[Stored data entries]
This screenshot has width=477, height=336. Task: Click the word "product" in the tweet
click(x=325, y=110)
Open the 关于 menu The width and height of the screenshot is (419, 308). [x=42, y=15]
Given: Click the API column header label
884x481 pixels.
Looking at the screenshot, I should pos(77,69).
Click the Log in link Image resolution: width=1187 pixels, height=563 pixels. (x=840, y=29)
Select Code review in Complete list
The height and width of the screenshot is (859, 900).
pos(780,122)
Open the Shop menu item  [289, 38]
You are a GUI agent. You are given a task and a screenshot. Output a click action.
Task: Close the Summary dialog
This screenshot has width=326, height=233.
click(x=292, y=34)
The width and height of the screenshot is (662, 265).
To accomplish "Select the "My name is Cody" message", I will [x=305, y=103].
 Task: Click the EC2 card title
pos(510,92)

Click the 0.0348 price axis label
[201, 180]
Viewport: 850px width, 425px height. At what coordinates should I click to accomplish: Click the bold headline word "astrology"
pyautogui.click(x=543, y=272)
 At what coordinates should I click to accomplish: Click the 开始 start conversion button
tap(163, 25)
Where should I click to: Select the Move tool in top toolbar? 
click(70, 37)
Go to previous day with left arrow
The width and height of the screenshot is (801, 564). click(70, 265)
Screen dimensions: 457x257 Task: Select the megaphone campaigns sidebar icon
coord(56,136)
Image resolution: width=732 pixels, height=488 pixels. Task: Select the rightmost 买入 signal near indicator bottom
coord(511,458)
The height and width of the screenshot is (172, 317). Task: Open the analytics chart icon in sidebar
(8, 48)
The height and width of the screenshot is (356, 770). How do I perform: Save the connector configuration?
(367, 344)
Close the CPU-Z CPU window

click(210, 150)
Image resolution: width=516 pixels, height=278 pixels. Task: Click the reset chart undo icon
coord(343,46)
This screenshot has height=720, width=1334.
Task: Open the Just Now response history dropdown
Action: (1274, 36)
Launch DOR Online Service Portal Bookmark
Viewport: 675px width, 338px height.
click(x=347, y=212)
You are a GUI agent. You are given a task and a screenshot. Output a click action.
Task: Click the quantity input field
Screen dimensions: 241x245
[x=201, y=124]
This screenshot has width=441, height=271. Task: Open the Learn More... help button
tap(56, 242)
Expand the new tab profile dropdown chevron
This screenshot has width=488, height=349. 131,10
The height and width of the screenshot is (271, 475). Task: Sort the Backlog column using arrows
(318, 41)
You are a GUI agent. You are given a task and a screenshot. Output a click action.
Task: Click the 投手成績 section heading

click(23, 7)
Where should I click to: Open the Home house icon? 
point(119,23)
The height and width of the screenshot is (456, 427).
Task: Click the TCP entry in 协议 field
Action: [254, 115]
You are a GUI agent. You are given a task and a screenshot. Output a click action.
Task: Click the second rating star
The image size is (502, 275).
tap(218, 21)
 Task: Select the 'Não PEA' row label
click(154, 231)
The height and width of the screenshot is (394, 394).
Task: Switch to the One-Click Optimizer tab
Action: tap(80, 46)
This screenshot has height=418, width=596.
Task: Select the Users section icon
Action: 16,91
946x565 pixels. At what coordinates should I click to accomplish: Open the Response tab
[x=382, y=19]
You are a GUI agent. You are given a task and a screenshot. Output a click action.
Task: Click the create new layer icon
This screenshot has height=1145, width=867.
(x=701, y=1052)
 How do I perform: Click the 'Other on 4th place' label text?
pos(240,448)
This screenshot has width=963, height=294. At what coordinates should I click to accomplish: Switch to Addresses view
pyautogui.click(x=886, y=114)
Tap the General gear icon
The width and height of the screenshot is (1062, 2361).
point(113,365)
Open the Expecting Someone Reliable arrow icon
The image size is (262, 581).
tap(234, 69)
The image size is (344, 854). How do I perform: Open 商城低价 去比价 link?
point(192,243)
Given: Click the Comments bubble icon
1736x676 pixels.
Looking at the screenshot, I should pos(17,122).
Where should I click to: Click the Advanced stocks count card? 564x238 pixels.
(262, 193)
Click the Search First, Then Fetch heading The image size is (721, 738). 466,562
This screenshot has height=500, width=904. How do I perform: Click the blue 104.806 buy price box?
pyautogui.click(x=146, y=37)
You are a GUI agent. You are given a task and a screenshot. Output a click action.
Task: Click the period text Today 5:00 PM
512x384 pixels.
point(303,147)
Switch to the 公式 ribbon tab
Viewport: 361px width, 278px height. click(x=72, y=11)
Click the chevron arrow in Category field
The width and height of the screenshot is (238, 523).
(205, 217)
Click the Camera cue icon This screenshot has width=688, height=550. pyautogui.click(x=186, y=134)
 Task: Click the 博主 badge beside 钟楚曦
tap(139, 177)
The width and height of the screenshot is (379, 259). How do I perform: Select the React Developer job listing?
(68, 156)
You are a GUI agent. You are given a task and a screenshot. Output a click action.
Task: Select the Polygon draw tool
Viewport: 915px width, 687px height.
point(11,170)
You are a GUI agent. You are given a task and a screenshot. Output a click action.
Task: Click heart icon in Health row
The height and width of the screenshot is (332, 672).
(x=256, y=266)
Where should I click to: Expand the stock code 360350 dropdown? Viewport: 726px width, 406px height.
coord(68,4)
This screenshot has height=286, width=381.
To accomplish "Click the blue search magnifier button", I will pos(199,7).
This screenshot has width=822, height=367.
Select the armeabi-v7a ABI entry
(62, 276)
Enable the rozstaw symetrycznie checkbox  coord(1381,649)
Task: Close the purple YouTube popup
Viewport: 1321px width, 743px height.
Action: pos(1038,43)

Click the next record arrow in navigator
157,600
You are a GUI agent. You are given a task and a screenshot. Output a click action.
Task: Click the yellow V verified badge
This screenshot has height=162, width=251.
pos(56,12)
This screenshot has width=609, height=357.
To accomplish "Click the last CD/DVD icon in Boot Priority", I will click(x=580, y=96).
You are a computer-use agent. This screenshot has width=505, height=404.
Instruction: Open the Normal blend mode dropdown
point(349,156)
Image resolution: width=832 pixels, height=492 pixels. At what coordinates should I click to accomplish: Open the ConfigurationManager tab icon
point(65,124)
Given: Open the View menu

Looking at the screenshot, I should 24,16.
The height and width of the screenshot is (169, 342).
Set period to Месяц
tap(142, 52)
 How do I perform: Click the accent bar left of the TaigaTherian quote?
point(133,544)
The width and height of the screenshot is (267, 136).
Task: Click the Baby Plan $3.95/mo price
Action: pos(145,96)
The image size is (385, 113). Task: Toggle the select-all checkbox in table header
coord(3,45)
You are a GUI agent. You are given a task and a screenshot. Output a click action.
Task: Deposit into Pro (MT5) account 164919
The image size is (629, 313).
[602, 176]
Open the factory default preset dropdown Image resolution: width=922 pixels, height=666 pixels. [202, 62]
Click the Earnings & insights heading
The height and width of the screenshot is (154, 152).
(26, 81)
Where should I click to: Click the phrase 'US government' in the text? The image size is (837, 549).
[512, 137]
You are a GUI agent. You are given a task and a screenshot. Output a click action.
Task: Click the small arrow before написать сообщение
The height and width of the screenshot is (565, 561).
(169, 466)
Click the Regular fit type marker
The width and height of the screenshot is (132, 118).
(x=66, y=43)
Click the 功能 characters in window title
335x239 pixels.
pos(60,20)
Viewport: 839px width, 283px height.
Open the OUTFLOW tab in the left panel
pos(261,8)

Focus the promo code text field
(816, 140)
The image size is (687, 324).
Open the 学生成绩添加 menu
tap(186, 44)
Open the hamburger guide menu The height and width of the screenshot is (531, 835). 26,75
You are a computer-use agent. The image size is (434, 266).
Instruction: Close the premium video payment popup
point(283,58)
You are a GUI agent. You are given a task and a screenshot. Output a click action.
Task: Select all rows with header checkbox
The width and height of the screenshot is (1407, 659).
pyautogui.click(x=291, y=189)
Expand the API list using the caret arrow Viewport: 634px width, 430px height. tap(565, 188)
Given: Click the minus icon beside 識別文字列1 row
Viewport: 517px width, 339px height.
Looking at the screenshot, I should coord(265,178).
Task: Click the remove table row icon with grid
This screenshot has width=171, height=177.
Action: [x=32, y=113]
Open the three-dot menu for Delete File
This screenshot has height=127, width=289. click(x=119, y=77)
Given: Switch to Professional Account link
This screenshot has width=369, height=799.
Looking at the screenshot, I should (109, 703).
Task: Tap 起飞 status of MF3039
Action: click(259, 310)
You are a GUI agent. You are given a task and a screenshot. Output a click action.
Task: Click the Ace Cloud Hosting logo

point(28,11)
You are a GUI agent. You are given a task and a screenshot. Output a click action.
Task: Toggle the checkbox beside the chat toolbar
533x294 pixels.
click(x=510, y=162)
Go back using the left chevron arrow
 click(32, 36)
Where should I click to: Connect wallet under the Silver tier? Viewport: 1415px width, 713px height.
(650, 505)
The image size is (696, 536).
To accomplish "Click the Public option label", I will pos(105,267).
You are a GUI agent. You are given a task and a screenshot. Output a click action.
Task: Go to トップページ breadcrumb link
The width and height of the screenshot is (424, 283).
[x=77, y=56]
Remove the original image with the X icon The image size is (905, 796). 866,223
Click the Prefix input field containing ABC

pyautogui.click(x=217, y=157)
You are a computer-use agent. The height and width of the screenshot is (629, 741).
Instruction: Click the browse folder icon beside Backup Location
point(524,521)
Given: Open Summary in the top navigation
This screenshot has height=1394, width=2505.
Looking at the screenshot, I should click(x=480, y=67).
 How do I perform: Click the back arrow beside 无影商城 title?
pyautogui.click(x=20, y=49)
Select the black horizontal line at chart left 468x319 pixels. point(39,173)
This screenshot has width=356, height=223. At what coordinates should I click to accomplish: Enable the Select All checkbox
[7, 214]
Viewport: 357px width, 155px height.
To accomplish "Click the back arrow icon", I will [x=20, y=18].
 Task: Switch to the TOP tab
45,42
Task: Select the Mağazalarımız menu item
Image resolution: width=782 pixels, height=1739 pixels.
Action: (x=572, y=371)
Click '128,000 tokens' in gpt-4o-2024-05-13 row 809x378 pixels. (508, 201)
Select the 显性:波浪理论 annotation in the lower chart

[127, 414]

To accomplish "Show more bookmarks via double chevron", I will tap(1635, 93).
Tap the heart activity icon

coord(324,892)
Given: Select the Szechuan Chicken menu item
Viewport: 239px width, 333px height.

**Instructions to follow:** Please say how many lines in the records above contain the string "computer", giving no other words.

**Answer to this problem:** 3